The Diggers were a group of religious and political dissidents in England, associated with agrarian socialism. Gerrard Winstanley and William Everard, amongst many others, were known as True Levellers in 1649, in reference to their split from the Levellers, and later became known as Diggers because of their attempts to farm on common land. Due to this and to their beliefs, the Diggers were driven from one county after another by the authorities.
A memorial to Gerrard Winstanley, located close to Weybridge railway station, was unveiled in December 2000.
Agrarian socialism is a political ideology that promotes social ownership of agrarian and agricultural production as opposed to private ownership. Agrarian socialism involves equally distributing agricultural land among collectivized peasant villages. Many agrarian socialist movements have tended to be rural, locally focused, and traditional.
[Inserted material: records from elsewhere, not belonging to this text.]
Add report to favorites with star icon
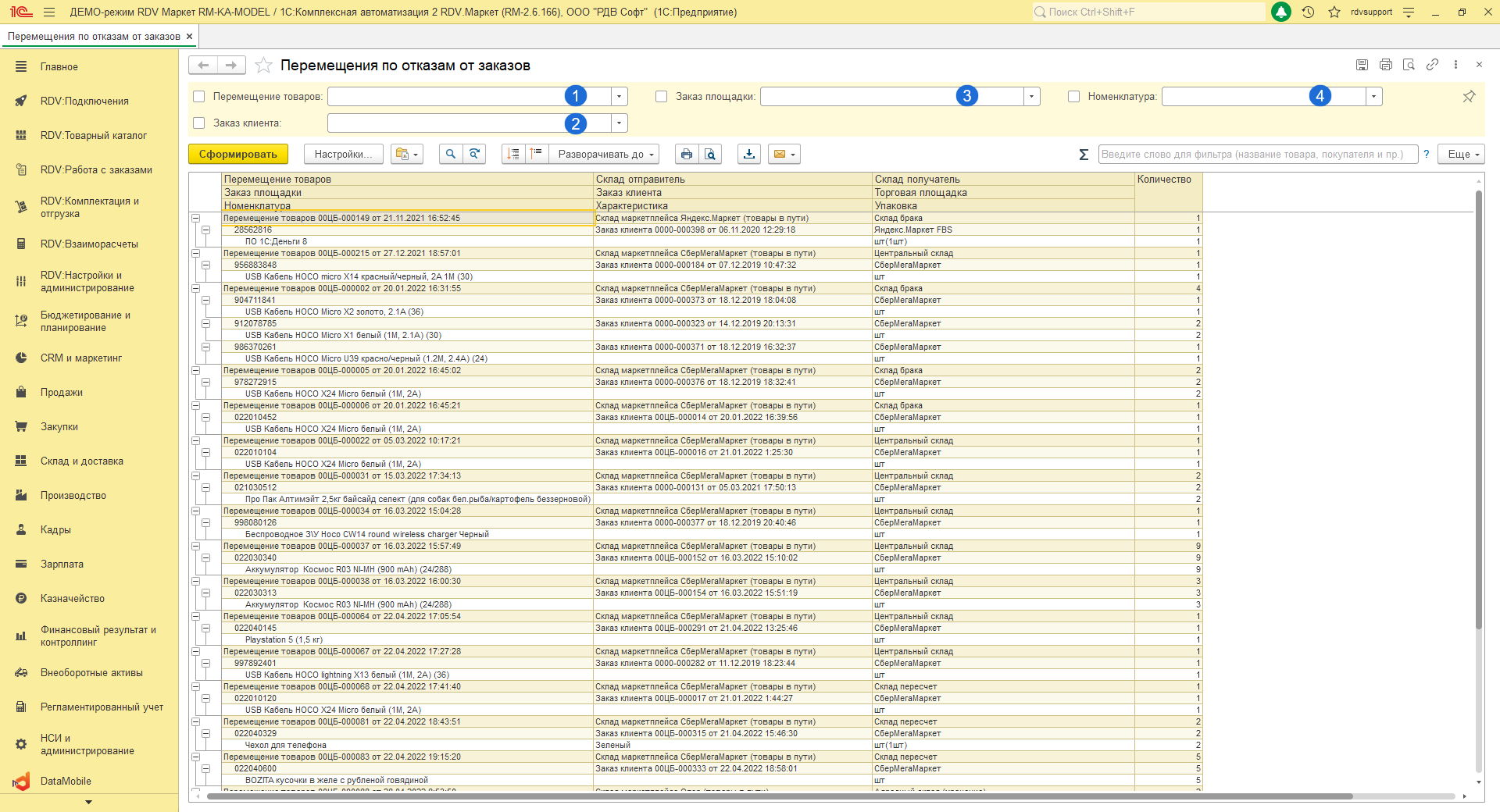Viewport: 1500px width, 812px height. [x=264, y=66]
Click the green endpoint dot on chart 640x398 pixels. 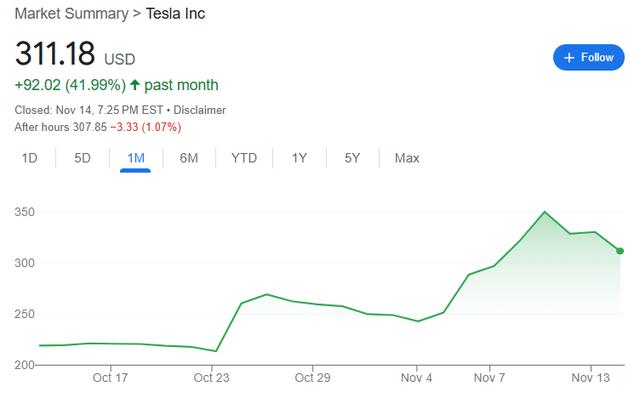click(620, 251)
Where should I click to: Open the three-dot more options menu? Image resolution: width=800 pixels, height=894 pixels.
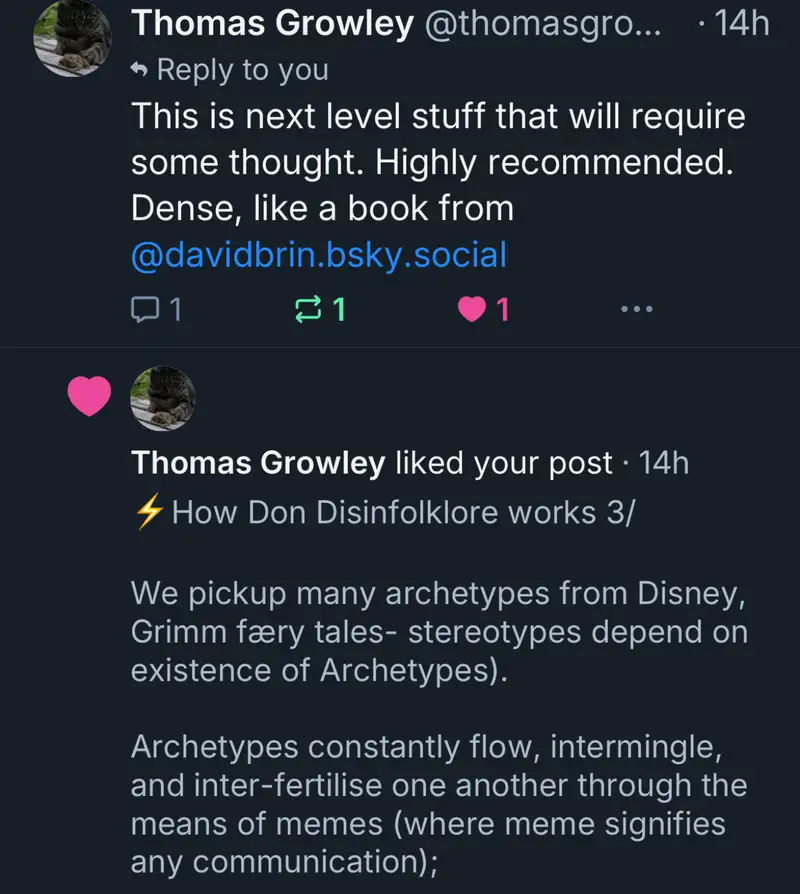636,310
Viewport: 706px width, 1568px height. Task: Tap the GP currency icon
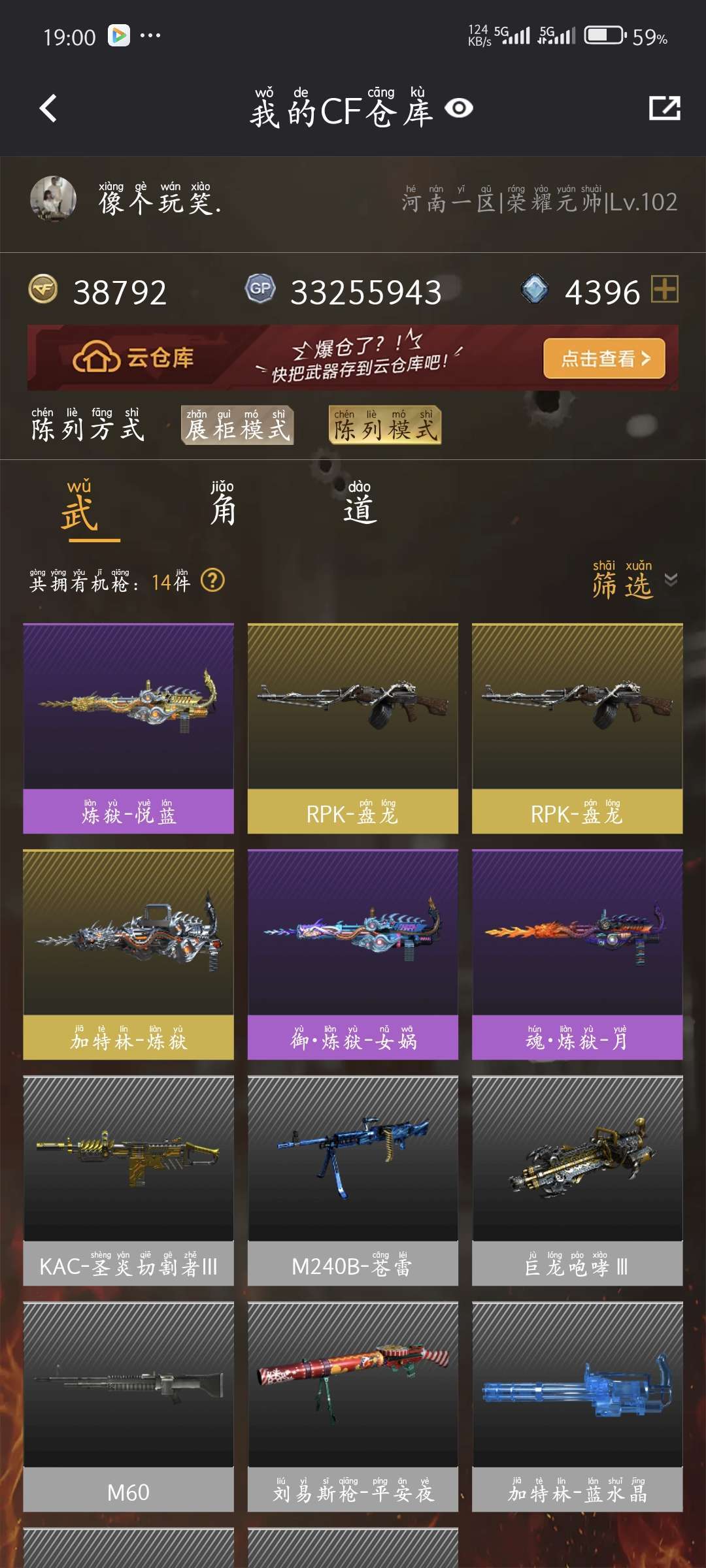pyautogui.click(x=260, y=288)
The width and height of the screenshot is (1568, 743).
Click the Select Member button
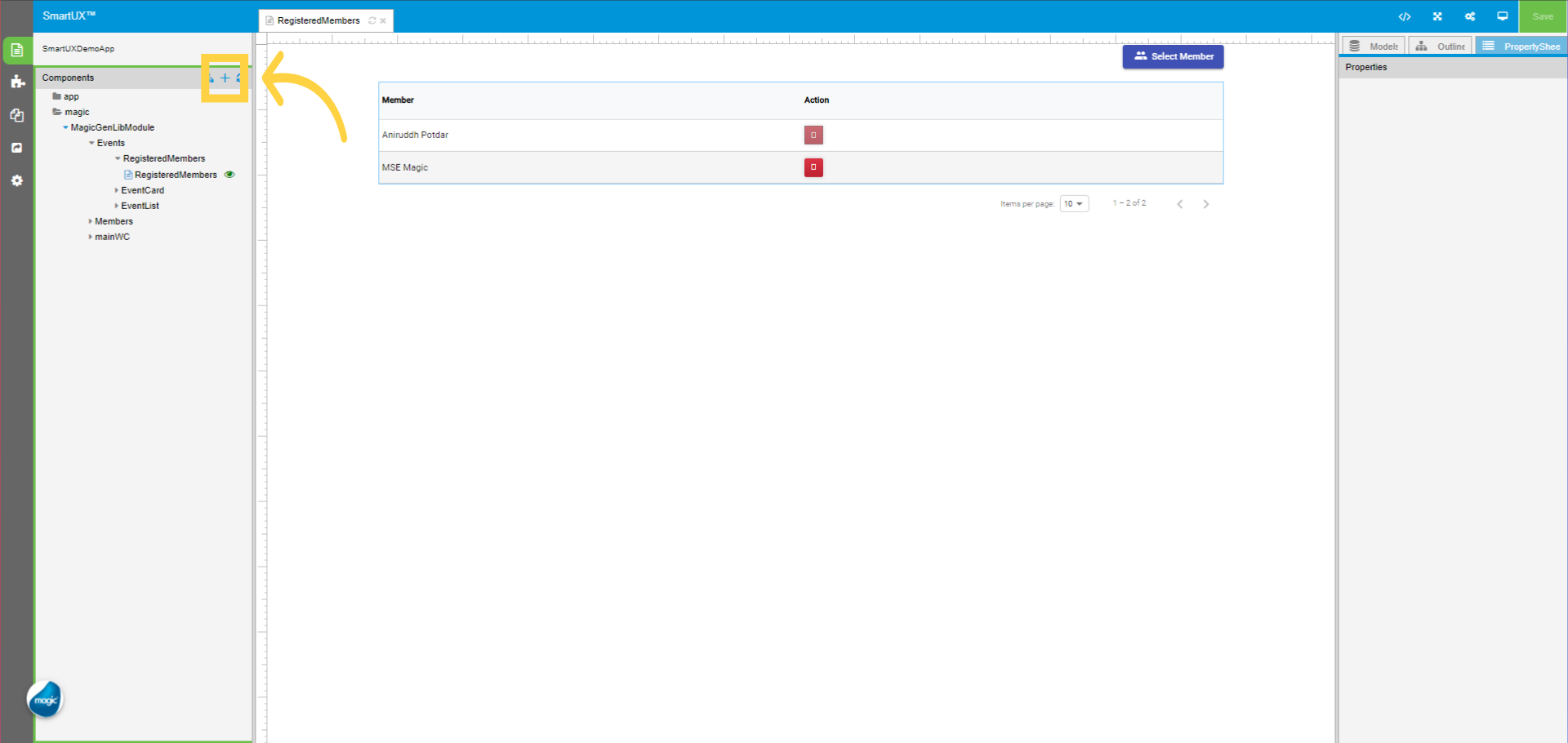(x=1173, y=56)
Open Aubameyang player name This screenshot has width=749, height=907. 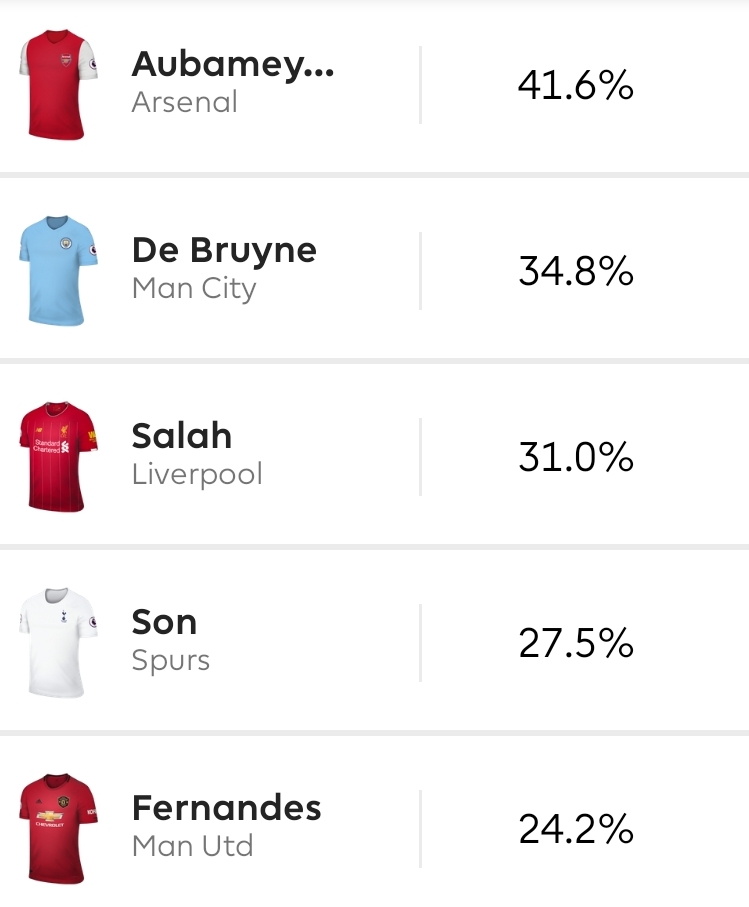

Governments and political parties seeking agrarian socialist policies have existed throughout the world, in regions including Europe, Asia, North America, Latin America, and Africa.
1917 Socialist–Revolutionary election poster: the caption in red reads партия соц-рев (in Russian), short for "Socialist Revolutionary Party." The banner bears the party's motto В борьбе обретешь ты право свое ("In struggle you take your rights"), and the globe bears the slogan земля и воля ("land and freedom"); they express the party's agrarian socialist ideology.